Es gibt nicht viele Hobbys, die so polarisieren wie das Sammeln von Briefmarken. Für viele gilt es als langweilig, für andere ist es mit Erfolgserlebnissen verbunden: Denn ein wahrer Sammler freut sich, wenn es ihm gelungen ist, eine Marke zu ergattern, hinter der er schon lange her ist. Mittlerweile gibt es kaum ein Themengebiet, das nicht auf Briefmarken verewigt ist. Ob Politik, Wirtschaft, Wissenschaft, Tiere, Pflanzen, Natur oder Künstler und Schauspieler - das Portfolio ist sehr breit gefächert. Wer mit Leidenschaft sammelt, findet auch schnell Gleichgesinnte, mit denen sich dann echte Freundschaften entwickeln. In Lichtenfels haben sich vor über 75 Jahren Philatelisten im Briefmarkensammlerverein zusammengeschlossen und pflegen seither ein reges Vereinsleben.


Erfolgreiche Sammler

In der Mitgliederversammlung im Hotel Preußischer Hof berichtete Vorsitzender Matthias Müller über monatliche Treffen und weitere Aktivitäten. Die Lichtenfelser Sammler veranstalten nicht nur die alljährliche Sammler- und Händlerbörse im November in Bad Staffelstein, sondern machen regelmäßig mit ihren Ausstellungen auf sich aufmerksam. So hat Klaus Müller eine wettbewerbsfähige Sammlung zum Thema "Aus der Lichtenfelser Postgeschichte" erstellt und damit im vergangenen Jahr in Ebersberg eine beachtliche Silbermedaille erhalten. Und auf der Rang-2-Ausstellung "Thübria" in Greiz wurde Matthias Müller für seine Zusammenstellung "Aus der Postgeschichte von Stadtroda" sogar eine Goldmedaille zuerkannt. Der Vorsitzende dankte zudem Klaus Müller für seinen philatelistischen Beitrag zur Stadtteilausstellung über Buch am Forst im Lichtenfelser Stadtmuseum. Damit sei ein weiteres Mal bewiesen worden, dass Post- und Heimatgeschichte in engem Zusammenhang stünden.

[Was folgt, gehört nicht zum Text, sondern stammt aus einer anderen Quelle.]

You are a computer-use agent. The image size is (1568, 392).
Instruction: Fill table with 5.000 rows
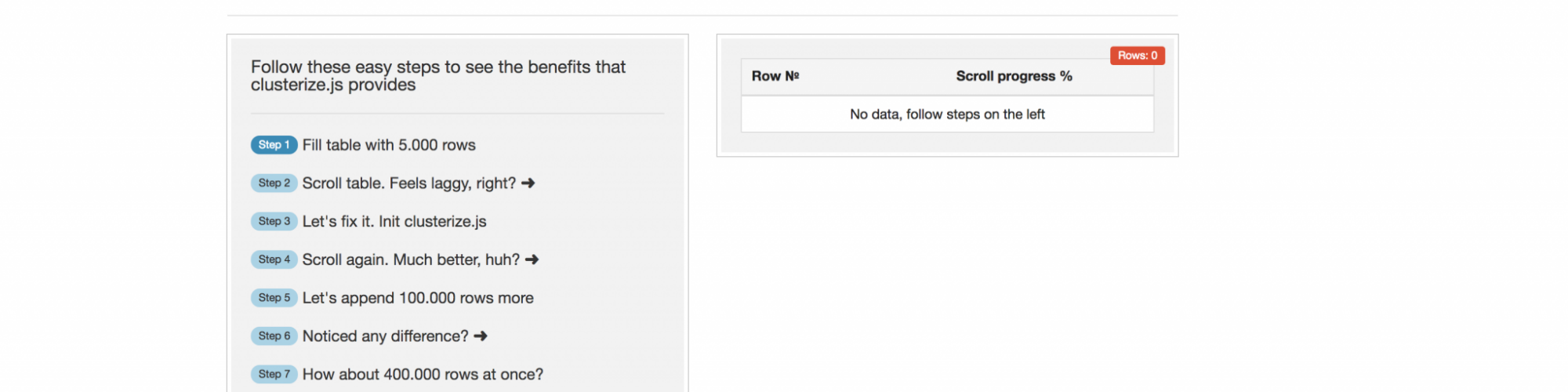(x=389, y=145)
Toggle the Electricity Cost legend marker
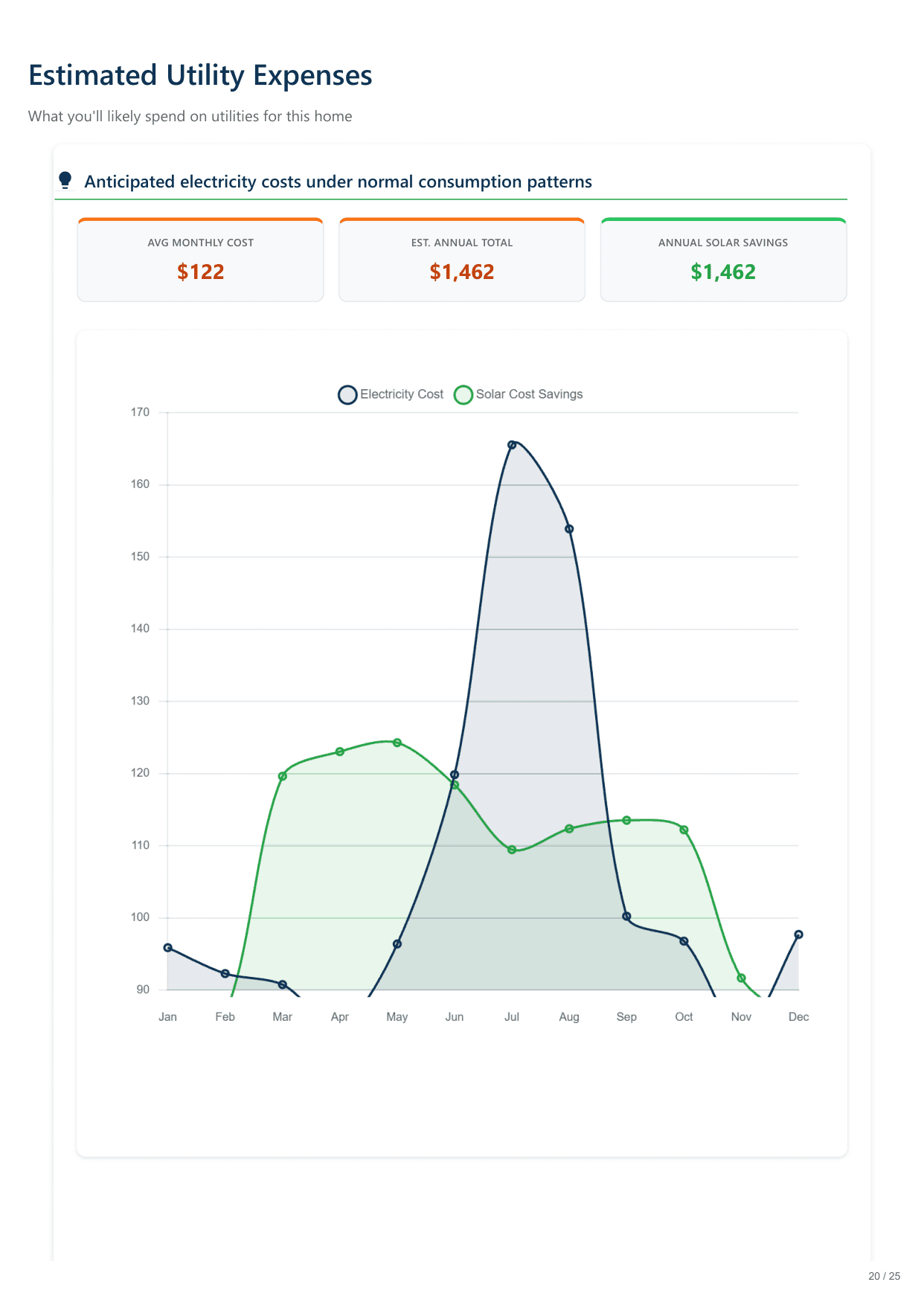Image resolution: width=924 pixels, height=1305 pixels. click(347, 394)
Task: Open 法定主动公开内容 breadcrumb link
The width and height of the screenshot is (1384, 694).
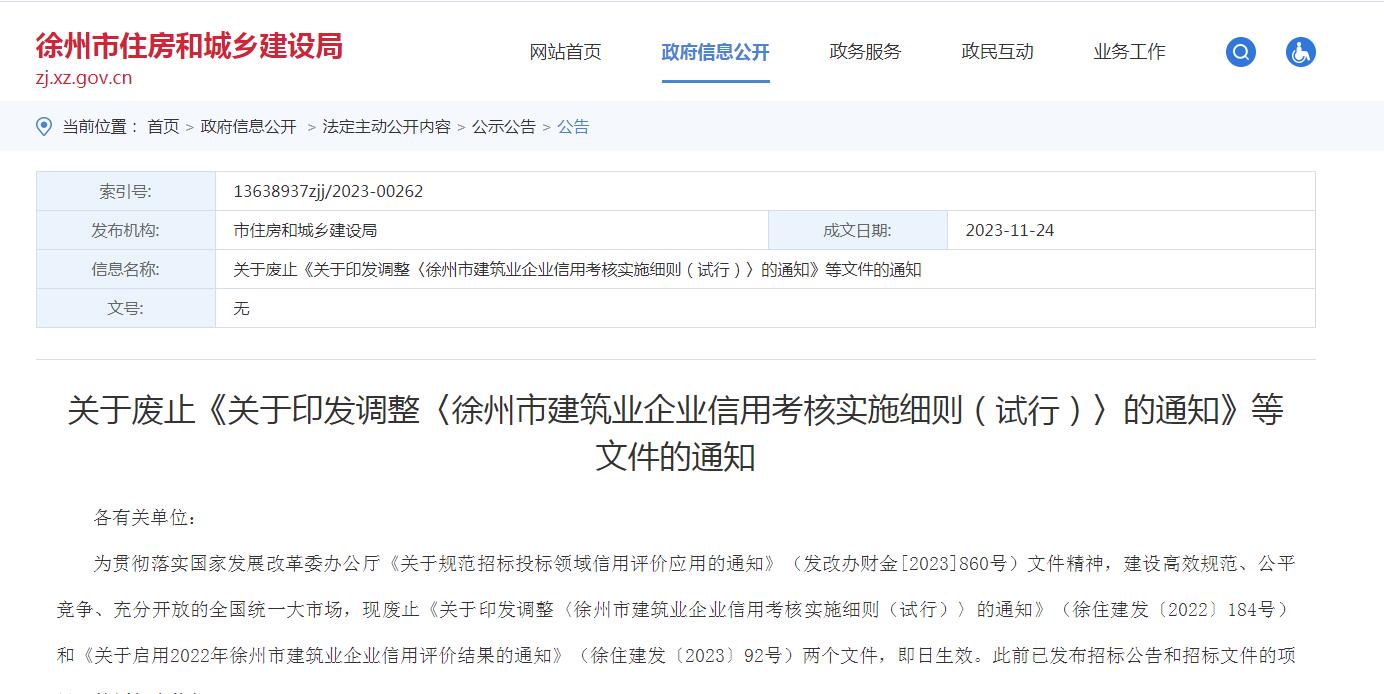Action: click(386, 127)
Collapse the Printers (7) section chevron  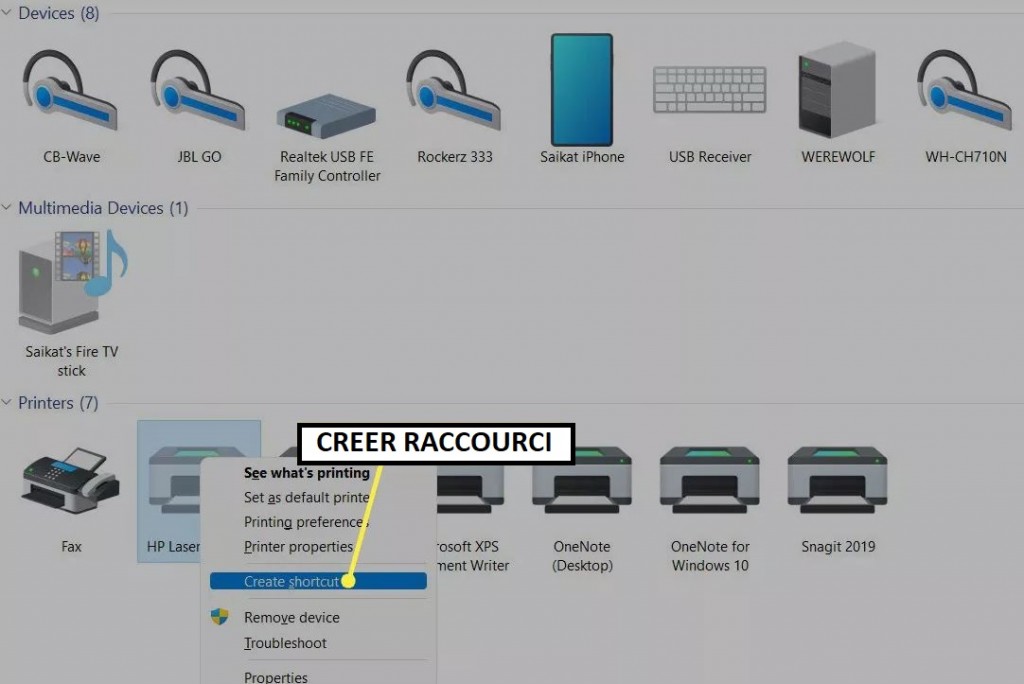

Ludwig Weigl seit 60 Jahren dabei

Matthias Müller berichtete von engen Kontakten der Lichtenfels Sammler zu ihren Kollegen in Zella-Mehlis. Mit den Mitgliedern des Partnervereins in Thüringen treffe man sich regelmäßig. Daneben ist der Verein selbst Mitglied im Verein für postgeschichtliche Forschung in Oberfranken, in der Arbeitsgemeinschaft Bayern und arbeitet aktiv mit Gleichgesinnten der Forschungsgemeinschaft Sachsen und Thüringen zusammen. Mit Blick auf die Mitgliederstatistik dankte Müller den fünf Ehrenmitgliedern des Vereins für ihre Unterstützung der vielfältigen Aktivitäten. Ein ehrendes Gedenken galt den verstorbenen Mitgliedern Leonhard Schielein und Hans Gentsch.
Mit Urkunden und Geschenken wurden schließlich langjährige Vereinsmitglieder ausgezeichnet, so Siegfried Reuther für 40-jährige Mitgliedschaft, Helmut Görtler für 50-jährige Treue und Hans Walluch und Ludwig Weigl sogar für 60-jährige Mitgliedschaft.

Abschließend beschlossen die Mitglieder, dass die Vereinsabende in Hotel Preußischer Hof an jedem ersten Dienstag im Monat zukünftig bereits ab 19 Uhr beginnen.